Интеллектуальные идеи и понятия, бытующие в уме философа или богослова, должны приводить их к созданию образов, а эти образы в свою очередь должны привести всякого, кто их изучает, к этим интеллектуальным идеям и понятиям. Если же они ведут его куда-то еще, причем это происходит непринужденно, почти неощутимо, значит эти образы неправильны и он волен с полным правом заключить, что данный философ или богослов и сам не имел этих идей и понятий в своем разуме. Так вот, первое из этой цепи событий — глупость, а второе — чистое мошенничество. Образы вообще, равно как и фигуры речи и все прочие, не являющиеся прототипами строго определенных вещей, недостойны разумно мыслящих существ; образы, не имеющие прототипов, есть ничто, даже хуже, чем ничто, ибо они — сплошная ложь, поскольку претендуют на обозначение чего-то реального, в то время как ничего реального не существует...

Итак, когда философы прибегают к простым и четко определенным идеям, не фантастическим, а реальным, когда они строят свои рассуждения на принципах, справедливость которых очевидна, а не на принципах, которые в лучшем случае сомнительны, я понимаю их и без крайне напряженных усилий разума. Но если они поступают по-иному, я не теряю напрасно времени в неблагодарных потугах понять их... Во всех аналогичных ситуациях я склонен уподобиться старому академику — не современному скептику,— который в данном случае предстает догматиком. Никто, ни один человек не заставит меня следовать за собой в сторону от столбовой дороги простого здравого смысла.
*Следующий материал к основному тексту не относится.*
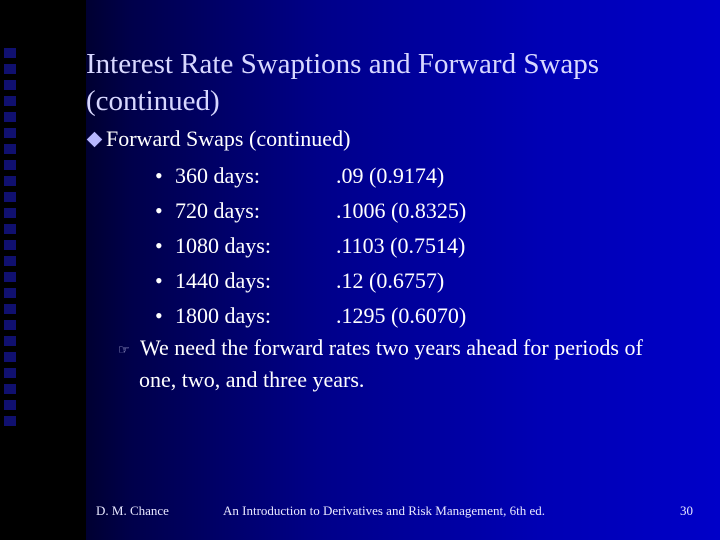 This screenshot has width=720, height=540. I want to click on diamond-icon, so click(94, 140).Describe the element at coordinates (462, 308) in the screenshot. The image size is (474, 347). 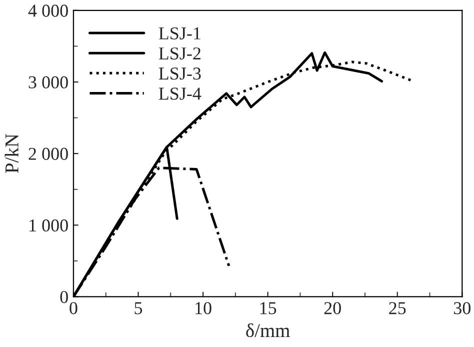
I see `x-tick-label: 30` at that location.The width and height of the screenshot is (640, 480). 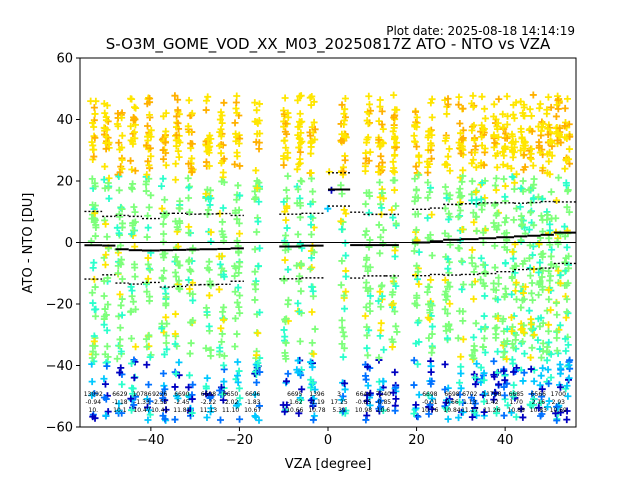 What do you see at coordinates (559, 402) in the screenshot?
I see `annotation-text: 2.93` at bounding box center [559, 402].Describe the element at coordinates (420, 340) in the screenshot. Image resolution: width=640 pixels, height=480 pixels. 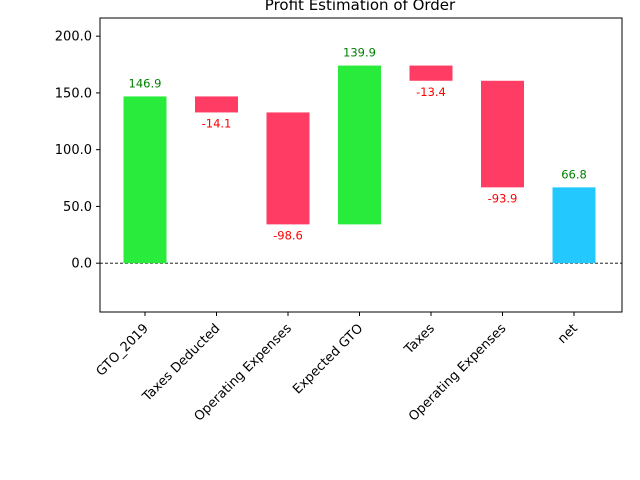
I see `x-tick-label: Taxes` at that location.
Следуя по этой дороге за философом, я еще могу прийти к подлинному знанию, ибо обыкновенный здравый смысл не исключает необыкновенных открытий в поисках истины. Однако философ зачастую сходит с этой дороги, в то время как человечество — эта безграмотная, неразмышляющая толпа — не в состоянии далеко продвинуться на этом пути. Это и есть две крайности, которые иногда сводят людей вместе. Разница состоит всегда в их приобретениях и привычках, но отнюдь не всегда в их природных способностях. Рассудок одного не столь развит и изыскан, как рассудок другого. Однако воображение обоих склонно иногда возбуждать и приводить в состояние сильного волнения их обоих. Пока философ прислушивается лишь к голосу своего рассудка, он всегда будет намного впереди. Но если воображение увлечет его в сторону, они, вполне возможно, встретятся, и тогда философ, со всеми его знаниями и силой рассудка, будет вынужден, пожалуй, поддерживать не только свои собственные домыслы, но и домыслы самых что ни на есть вульгарных умов.